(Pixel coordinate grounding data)
____________________

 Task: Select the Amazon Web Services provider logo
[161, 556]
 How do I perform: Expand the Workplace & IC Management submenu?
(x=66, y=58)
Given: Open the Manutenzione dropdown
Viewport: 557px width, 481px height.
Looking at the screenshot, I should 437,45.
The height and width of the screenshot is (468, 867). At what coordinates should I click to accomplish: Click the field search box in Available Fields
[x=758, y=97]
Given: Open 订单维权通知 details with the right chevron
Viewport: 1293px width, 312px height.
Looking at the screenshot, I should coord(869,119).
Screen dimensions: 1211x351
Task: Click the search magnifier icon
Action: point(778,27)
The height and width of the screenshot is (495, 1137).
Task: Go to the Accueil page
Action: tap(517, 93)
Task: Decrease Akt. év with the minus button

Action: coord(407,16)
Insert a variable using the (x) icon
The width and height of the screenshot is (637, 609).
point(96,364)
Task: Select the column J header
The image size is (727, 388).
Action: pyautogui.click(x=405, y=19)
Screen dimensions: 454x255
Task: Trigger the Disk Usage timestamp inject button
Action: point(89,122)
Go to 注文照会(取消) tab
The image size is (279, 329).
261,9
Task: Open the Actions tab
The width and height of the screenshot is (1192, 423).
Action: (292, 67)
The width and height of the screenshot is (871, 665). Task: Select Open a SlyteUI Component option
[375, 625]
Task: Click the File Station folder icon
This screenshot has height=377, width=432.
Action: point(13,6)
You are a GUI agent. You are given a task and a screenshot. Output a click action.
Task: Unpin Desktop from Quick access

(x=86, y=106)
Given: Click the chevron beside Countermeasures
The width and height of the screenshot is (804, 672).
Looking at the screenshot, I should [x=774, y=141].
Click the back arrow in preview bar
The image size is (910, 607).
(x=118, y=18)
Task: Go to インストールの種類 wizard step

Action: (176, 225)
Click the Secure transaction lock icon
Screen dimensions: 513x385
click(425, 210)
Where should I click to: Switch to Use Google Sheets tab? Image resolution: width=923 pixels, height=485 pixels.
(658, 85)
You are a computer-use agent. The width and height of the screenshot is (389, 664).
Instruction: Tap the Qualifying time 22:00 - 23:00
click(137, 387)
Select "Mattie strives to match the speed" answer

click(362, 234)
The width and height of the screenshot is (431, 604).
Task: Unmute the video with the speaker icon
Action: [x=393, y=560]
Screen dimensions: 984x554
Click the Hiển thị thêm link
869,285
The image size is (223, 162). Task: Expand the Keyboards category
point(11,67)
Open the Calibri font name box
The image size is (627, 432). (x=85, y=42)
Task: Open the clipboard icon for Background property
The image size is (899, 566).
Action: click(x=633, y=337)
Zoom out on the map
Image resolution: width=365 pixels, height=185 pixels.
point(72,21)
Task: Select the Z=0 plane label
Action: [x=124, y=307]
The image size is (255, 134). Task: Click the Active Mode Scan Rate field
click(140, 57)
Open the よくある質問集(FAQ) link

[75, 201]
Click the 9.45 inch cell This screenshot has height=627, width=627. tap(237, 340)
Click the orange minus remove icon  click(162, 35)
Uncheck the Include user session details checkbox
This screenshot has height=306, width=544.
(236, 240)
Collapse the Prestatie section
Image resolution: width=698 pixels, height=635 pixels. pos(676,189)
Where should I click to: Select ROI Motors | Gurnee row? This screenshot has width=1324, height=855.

____________________

The task: Return the entries above exactly as they appear.

Final answer:
 Task: Select the Amazon Web Services provider logo
[161, 556]
 How do I perform: Expand the Workplace & IC Management submenu?
(x=66, y=58)
Given: Open the Manutenzione dropdown
Viewport: 557px width, 481px height.
Looking at the screenshot, I should 437,45.
The height and width of the screenshot is (468, 867). At what coordinates should I click to accomplish: Click the field search box in Available Fields
[x=758, y=97]
Given: Open 订单维权通知 details with the right chevron
Viewport: 1293px width, 312px height.
Looking at the screenshot, I should coord(869,119).
Screen dimensions: 1211x351
Task: Click the search magnifier icon
Action: point(778,27)
The height and width of the screenshot is (495, 1137).
Task: Go to the Accueil page
Action: tap(517, 93)
Task: Decrease Akt. év with the minus button

Action: coord(407,16)
Insert a variable using the (x) icon
The width and height of the screenshot is (637, 609).
point(96,364)
Task: Select the column J header
The image size is (727, 388).
Action: pyautogui.click(x=405, y=19)
Screen dimensions: 454x255
Task: Trigger the Disk Usage timestamp inject button
Action: point(89,122)
Go to 注文照会(取消) tab
The image size is (279, 329).
261,9
Task: Open the Actions tab
The width and height of the screenshot is (1192, 423).
Action: (292, 67)
The width and height of the screenshot is (871, 665). Task: Select Open a SlyteUI Component option
[375, 625]
Task: Click the File Station folder icon
This screenshot has height=377, width=432.
Action: point(13,6)
You are a GUI agent. You are given a task and a screenshot. Output a click action.
Task: Unpin Desktop from Quick access

(x=86, y=106)
Given: Click the chevron beside Countermeasures
The width and height of the screenshot is (804, 672).
Looking at the screenshot, I should [x=774, y=141].
Click the back arrow in preview bar
The image size is (910, 607).
(x=118, y=18)
Task: Go to インストールの種類 wizard step

Action: (176, 225)
Click the Secure transaction lock icon
Screen dimensions: 513x385
click(425, 210)
Where should I click to: Switch to Use Google Sheets tab? Image resolution: width=923 pixels, height=485 pixels.
(658, 85)
You are a computer-use agent. The width and height of the screenshot is (389, 664).
Instruction: Tap the Qualifying time 22:00 - 23:00
click(137, 387)
Select "Mattie strives to match the speed" answer

click(362, 234)
The width and height of the screenshot is (431, 604).
Task: Unmute the video with the speaker icon
Action: [x=393, y=560]
Screen dimensions: 984x554
Click the Hiển thị thêm link
869,285
The image size is (223, 162). Task: Expand the Keyboards category
point(11,67)
Open the Calibri font name box
The image size is (627, 432). (x=85, y=42)
Task: Open the clipboard icon for Background property
The image size is (899, 566).
Action: click(x=633, y=337)
Zoom out on the map
Image resolution: width=365 pixels, height=185 pixels.
point(72,21)
Task: Select the Z=0 plane label
Action: [x=124, y=307]
The image size is (255, 134). Task: Click the Active Mode Scan Rate field
click(140, 57)
Open the よくある質問集(FAQ) link

[75, 201]
Click the 9.45 inch cell This screenshot has height=627, width=627. tap(237, 340)
Click the orange minus remove icon  click(162, 35)
Uncheck the Include user session details checkbox
This screenshot has height=306, width=544.
(236, 240)
Collapse the Prestatie section
Image resolution: width=698 pixels, height=635 pixels. pos(676,189)
Where should I click to: Select ROI Motors | Gurnee row? This screenshot has width=1324, height=855.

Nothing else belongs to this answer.